Concept Graph & Resume using Claude 3.5 Sonnet | Chat GPT4o | Llama 3:
Resume:
1.- CRISPR is a bacterial immune system that captures viral DNA sequences and uses them to target and cut matching viral DNA.
2.- CRISPR arrays expand over time as bacteria acquire new viral DNA sequences, forming a memory of past infections.
3.- CRISPR arrays are transcribed into RNA, which combines with Cas proteins to search for and cut matching DNA sequences.
4.- Jennifer Doudna and Emmanuelle Charpentier showed that the Cas9 protein uses RNA guides to unwind and cut targeted DNA.
5.- They simplified the system to a single guide RNA, allowing Cas9 to be programmed to cut any desired DNA sequence.
6.- Cutting DNA at specific sites can induce repair, allowing precise changes or insertion of new genetic information into genomes.
7.- CRISPR has enabled rapid development of new therapies, such as a one-time treatment for sickle cell disease.

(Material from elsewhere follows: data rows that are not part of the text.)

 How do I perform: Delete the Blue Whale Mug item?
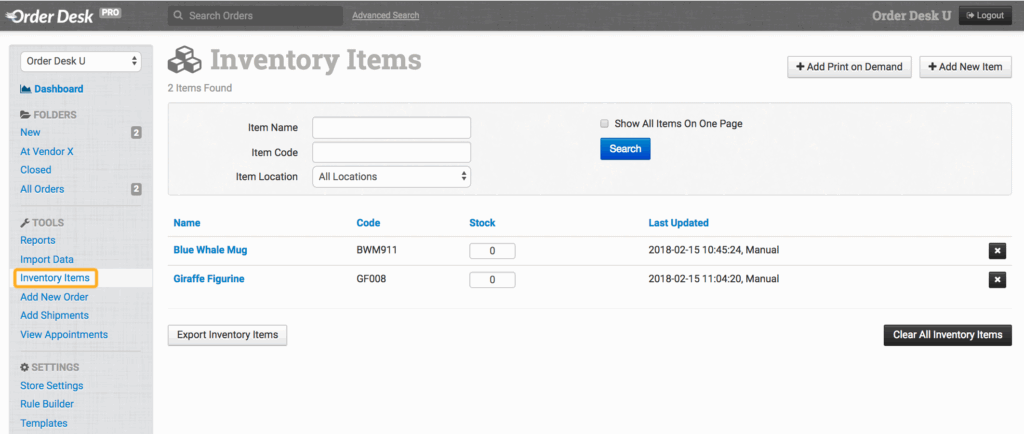tap(997, 251)
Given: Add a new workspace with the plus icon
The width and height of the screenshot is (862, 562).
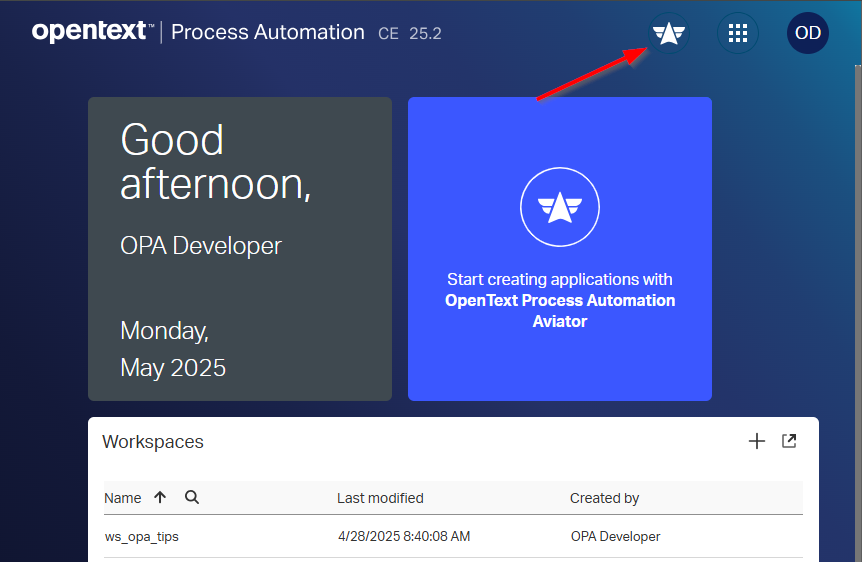Looking at the screenshot, I should point(757,441).
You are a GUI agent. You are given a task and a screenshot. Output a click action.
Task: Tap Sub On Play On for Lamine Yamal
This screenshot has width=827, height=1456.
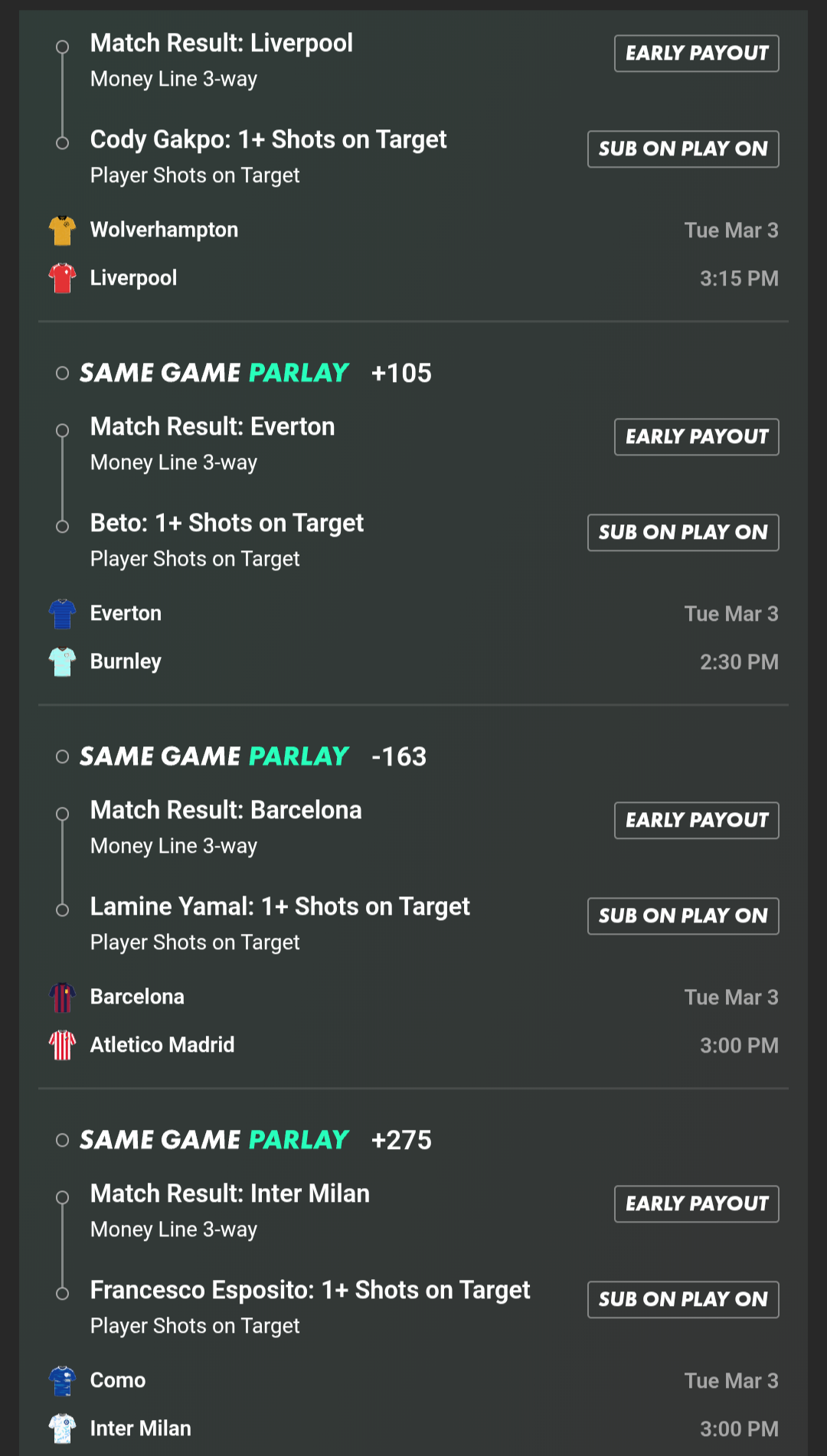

8.- Efforts are underway to reduce the cost and expand access to CRISPR-based therapies, which are currently very expensive.
9.- CRISPR has many potential applications beyond healthcare, including in addressing climate change challenges.
10.- Biological data are often limiting compared to data sets in other fields, posing challenges for machine learning applications.
11.- The Protein Data Bank (PDB) is a prime example of a highly curated, high-quality biological data set.
12.- The PDB has grown from 7 to over 200,000 structures since 1971, mostly from X-ray crystallography.
13.- Structure quality in the PDB is assessed using R-free values, which measure how well models match experimental data.
14.- Introduction of R-free greatly improved the quality of structures in the PDB by reducing overfitting of data.
15.- Machine learning models like AlphaFold2 rely on high-quality data like the PDB to accurately predict protein structures.
16.- Predicting protein function remains challenging, as similar structures can have different functions and annotations are often incomplete or inaccurate.
17.- Even in simple organisms, a large percentage of essential genes have unknown functions that can't be predicted from structure alone.
18.- Ron Boga is developing improved methods for using protein structures to predict function, which he will present at the conference.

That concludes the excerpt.